For me, there isn’t an easy answer to my struggles. It’s not as simple as brain chemistry. It’s not as simple as trauma. It’s not as simple as hormones. There isn’t one simple explanation. And for most people I’ve met with mental illness, it isn’t one thing. So, for someone to recognize that it’s complicated - that it doesn’t always make sense AND that I’m no less valuable because my struggles aren’t easy or quick to be solved.
I might never get a simple answer to - solve- the puzzle… but with people who care to stand by my side and support me…. that’s what helps.
What I didn’t need to hear - “I know how you’re feeling.”
This one makes me a little angry. Okay - a lot angry. Again, this phrase might make the speaker feel like they’re helping, but it just made me feel like I should stop talking, stop sharing, and go with whatever the other person was assuming I SHOULD be feeling.
Instead, I would have wanted to hear, “I want to be here for you and help however I can; can you explain how you’re feeling and what I can do to help?”
This is one of the best things that could be said to me when I’m struggling! It shows me that the person is willing to listen. It shows me that they want to understand what is happening from my point of view. A person who says this demonstrates that they know that the struggle, the feelings, and the pain that I am facing are unique to me. They can’t just ask the doctor for a label and “know” what I’m going through.
And then the second part…. “And what I can do to help.” Words are SO important. They are important to me. But actions also speak volumes. But what sort of actions can a loved one take to support someone who is struggling with their mental health? That, my friend, is a whole new topic, and I’d love to share my ideas for that too - so look for my next piece about what to DO to support a loved one struggling with their mental health.

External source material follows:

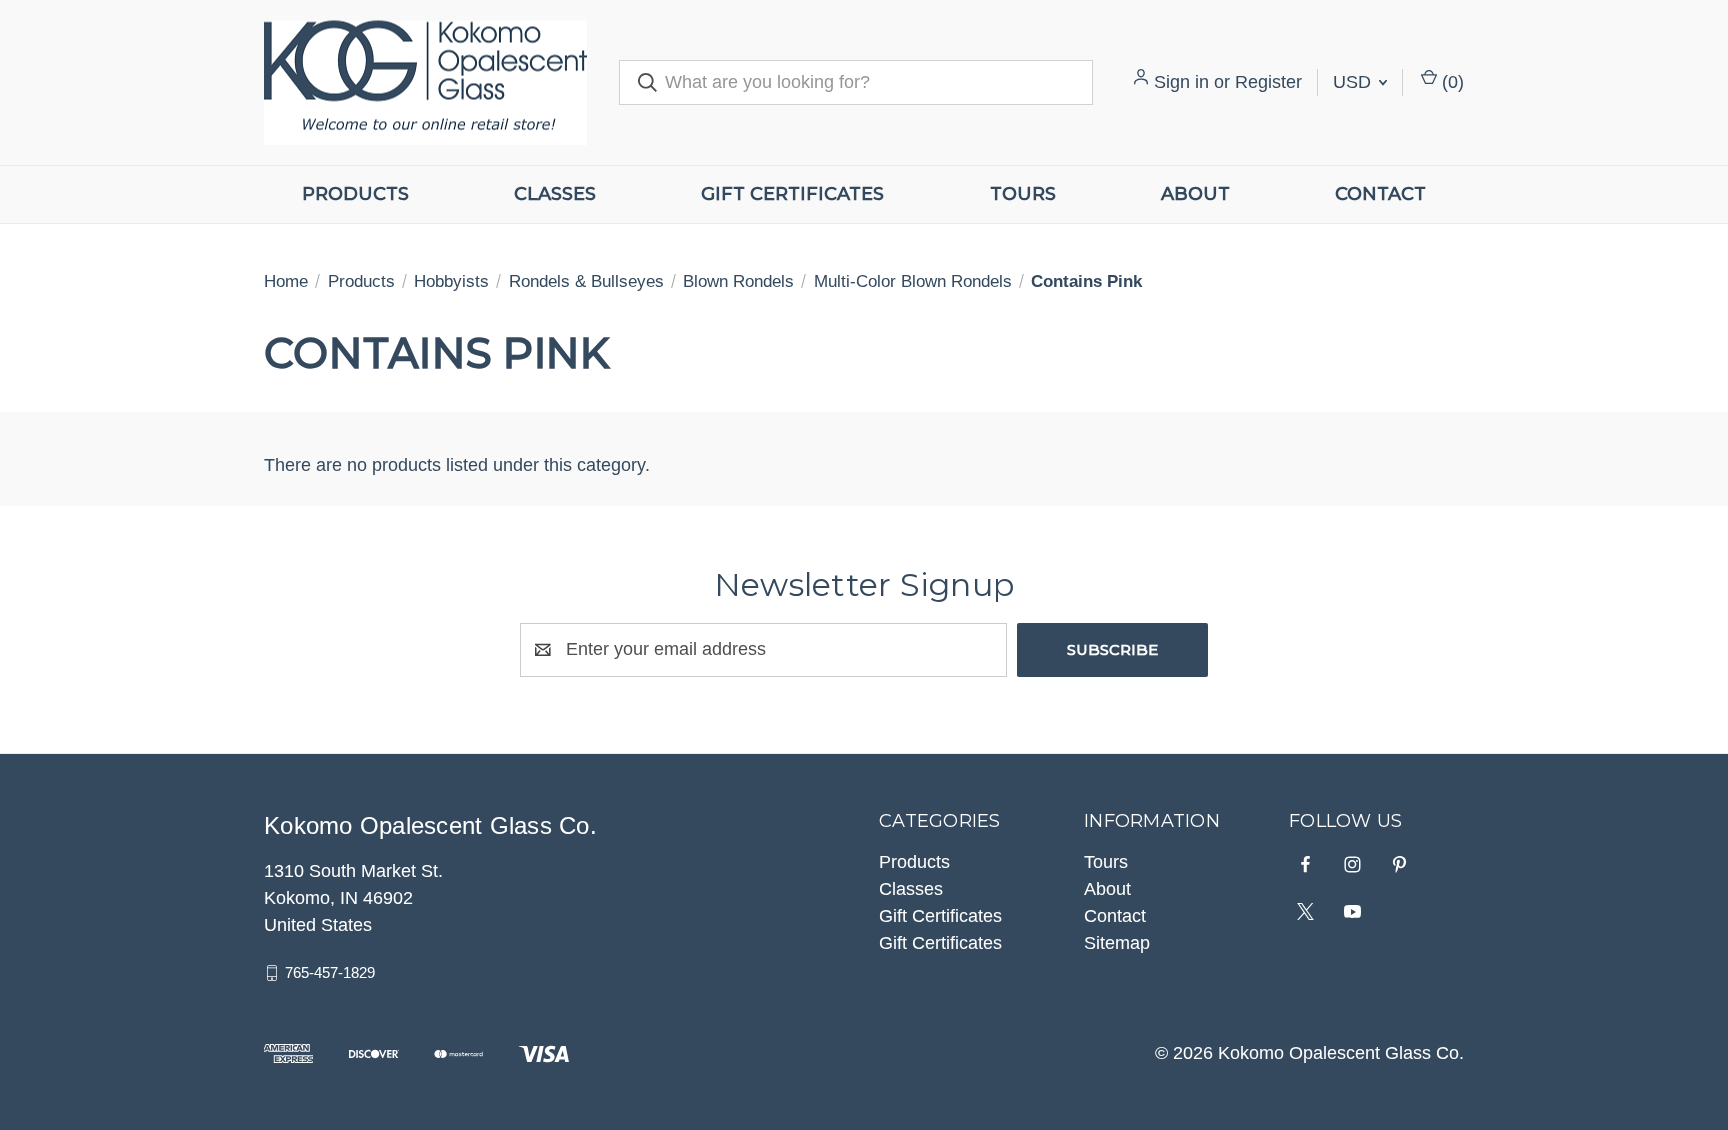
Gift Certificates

Whatever you say in these situations - two things have been the most important to me:
· Words of unconditional support. (Try starting with - I’m not going to give up on you) Friends have left me behind throughout my journey of recovery and relapse. I don’t know what their reasons were. Maybe they were overwhelmed? Perhaps they were struggling themselves? Perhaps they, too, didn’t know what to say…. Losing connection and communication with friends or loved ones because of your mental health - hurts. It really hurts. So, whenever we can, we need to remind people that we love and care for them when they’re doing well and when they’re struggling. We won’t leave them.

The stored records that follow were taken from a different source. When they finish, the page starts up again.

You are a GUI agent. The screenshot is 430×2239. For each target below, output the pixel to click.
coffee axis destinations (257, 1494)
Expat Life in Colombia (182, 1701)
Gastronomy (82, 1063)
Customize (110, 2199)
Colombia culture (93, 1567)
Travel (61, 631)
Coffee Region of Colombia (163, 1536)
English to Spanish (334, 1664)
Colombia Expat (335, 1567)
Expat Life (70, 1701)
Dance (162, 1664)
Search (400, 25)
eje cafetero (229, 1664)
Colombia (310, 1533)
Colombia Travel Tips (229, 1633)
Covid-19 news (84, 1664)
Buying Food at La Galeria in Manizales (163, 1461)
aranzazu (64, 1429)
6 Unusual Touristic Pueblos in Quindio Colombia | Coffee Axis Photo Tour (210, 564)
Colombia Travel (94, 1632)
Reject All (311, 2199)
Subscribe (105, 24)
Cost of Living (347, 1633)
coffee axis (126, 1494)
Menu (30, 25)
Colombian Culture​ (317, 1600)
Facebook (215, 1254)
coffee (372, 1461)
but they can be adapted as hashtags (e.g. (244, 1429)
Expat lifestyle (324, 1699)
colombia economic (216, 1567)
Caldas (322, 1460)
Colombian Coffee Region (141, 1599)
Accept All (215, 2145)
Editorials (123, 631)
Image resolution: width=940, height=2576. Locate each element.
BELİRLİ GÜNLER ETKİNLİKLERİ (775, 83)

· Active Listening (Try listening to what the individual describes and ask gentle follow-up questions to show you want to understand - but remember not to be pushy) Part of my healing over the years has been the room to share what my experience with mental illness looks and feels like. Yes, I can do that in therapy, but it’s even more healing when I can do it with my people in my everyday life.
o When someone doesn’t assume what I’m feeling - I feel supported.
o When someone isn’t afraid to hear the hard parts - I feel supported.
o When someone asks gentle follow-up questions because they want to truly understand what I’m expressing - I feel supported.
o So remember this! - even when you don’t know what to say…. listening always helps!!
Finally, a few other things that I’ve heard that are unhelpful to say but that I won’t go over in detail here:
· “But it could have been worse” or any statement or suggestion of this kind. Remember, everyone’s trauma is valid.
· “If you just tried……”. Sometimes suggestions do help, but sometimes they’re just overwhelming and shaming.
· “Let it go”. This hurts- for me, this phrase seems like someone is telling me that I’m trying to be in pain or have this mental illness on purpose.
· “You can do this without medication! You are strong!” There are so many things wrong with this one. A) Sometimes, people need medication and an untrained individual has no right to advise about this. B) taking medication doesn’t make someone weak.
If you love someone who is struggling with their mental health, remember to be kind and gentle.